Your instructions: Below are records; reproduce exactly the lines from the one containing "[rss feed link] (640, 2317)" through the end, both included, and only those.

⁂

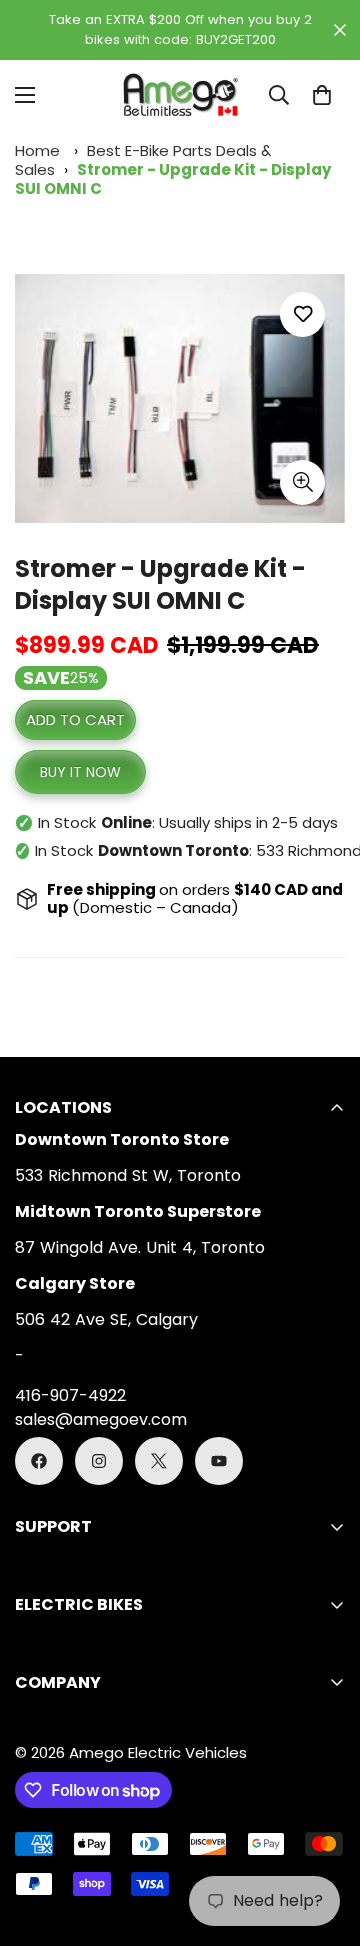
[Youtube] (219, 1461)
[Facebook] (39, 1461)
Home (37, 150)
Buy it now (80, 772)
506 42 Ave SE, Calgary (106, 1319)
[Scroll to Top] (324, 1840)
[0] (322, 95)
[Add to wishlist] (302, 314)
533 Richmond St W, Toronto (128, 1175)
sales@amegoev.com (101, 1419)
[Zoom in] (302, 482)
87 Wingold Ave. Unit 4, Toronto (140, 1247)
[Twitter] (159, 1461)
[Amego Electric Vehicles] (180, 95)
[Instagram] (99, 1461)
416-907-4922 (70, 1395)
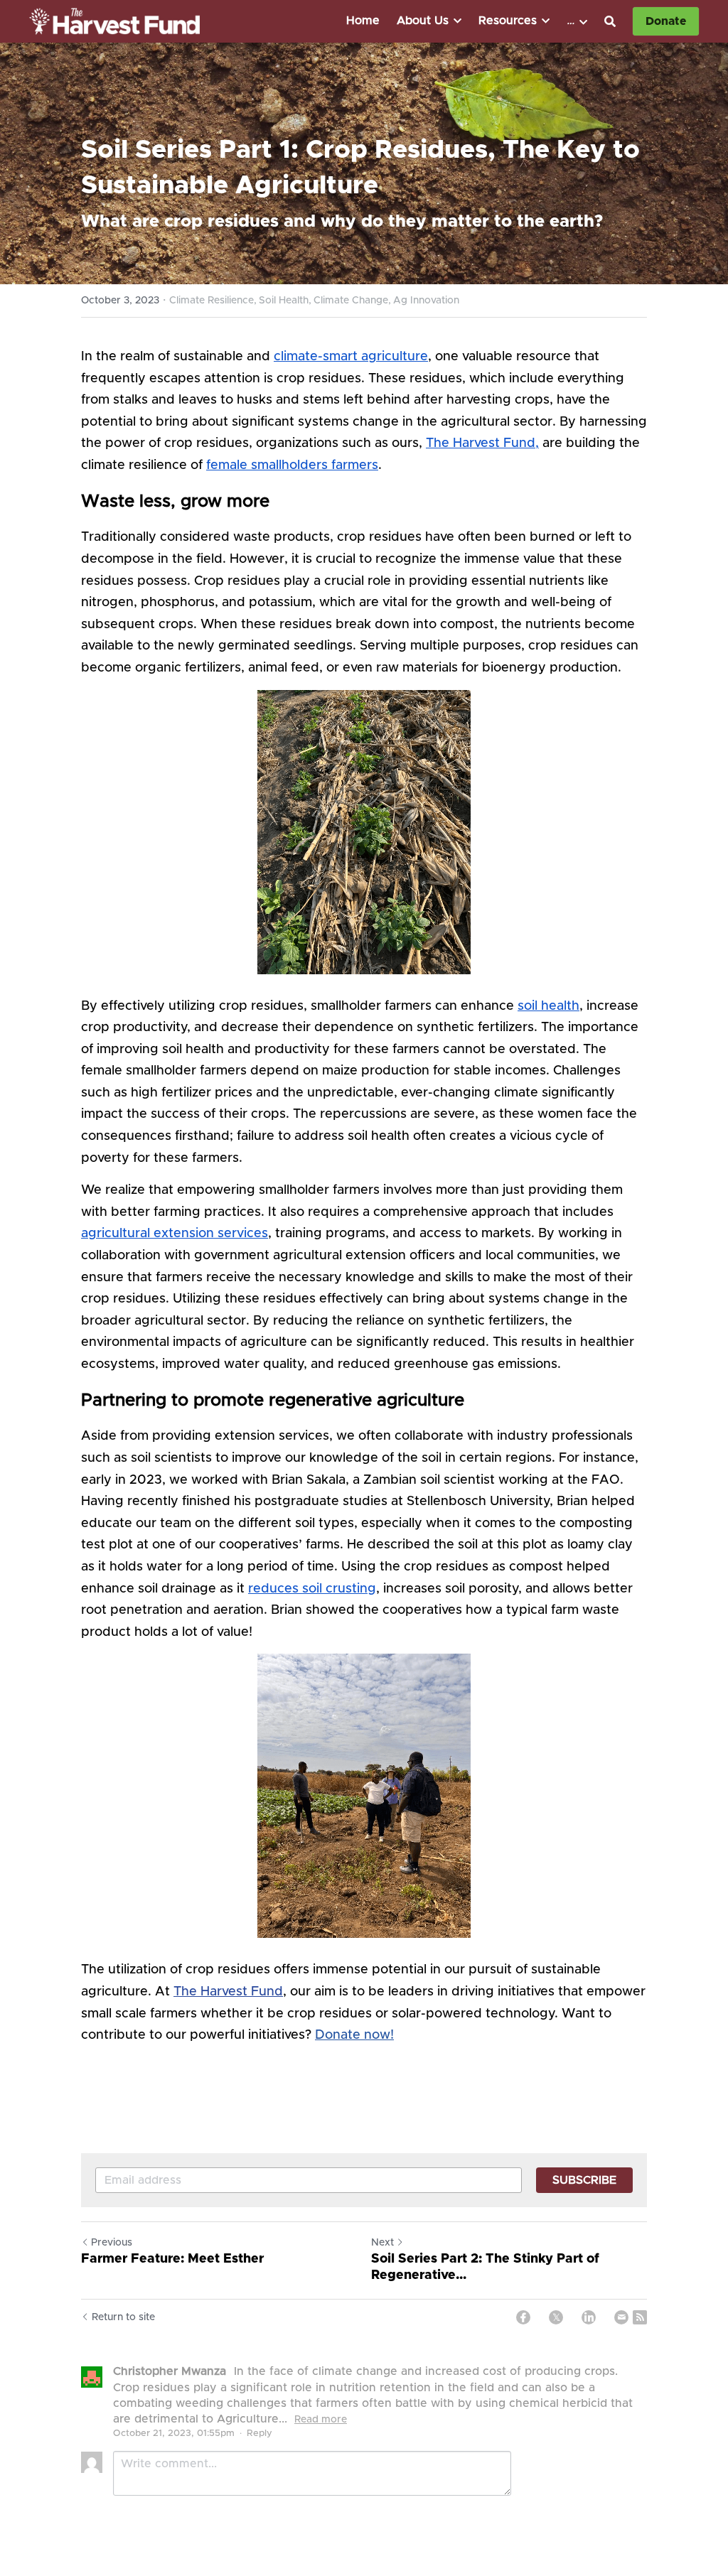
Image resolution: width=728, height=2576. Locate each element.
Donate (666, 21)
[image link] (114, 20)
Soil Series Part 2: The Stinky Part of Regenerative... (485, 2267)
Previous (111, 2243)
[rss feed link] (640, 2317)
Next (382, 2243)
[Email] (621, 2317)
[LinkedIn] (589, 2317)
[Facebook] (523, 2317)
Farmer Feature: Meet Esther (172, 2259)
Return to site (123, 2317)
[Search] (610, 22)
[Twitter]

⁂

Answer to the exercise:
[rss feed link] (640, 2317)
Next (382, 2243)
[Email] (621, 2317)
[LinkedIn] (589, 2317)
[Facebook] (523, 2317)
Farmer Feature: Meet Esther (172, 2259)
Return to site (123, 2317)
[Search] (610, 22)
[Twitter]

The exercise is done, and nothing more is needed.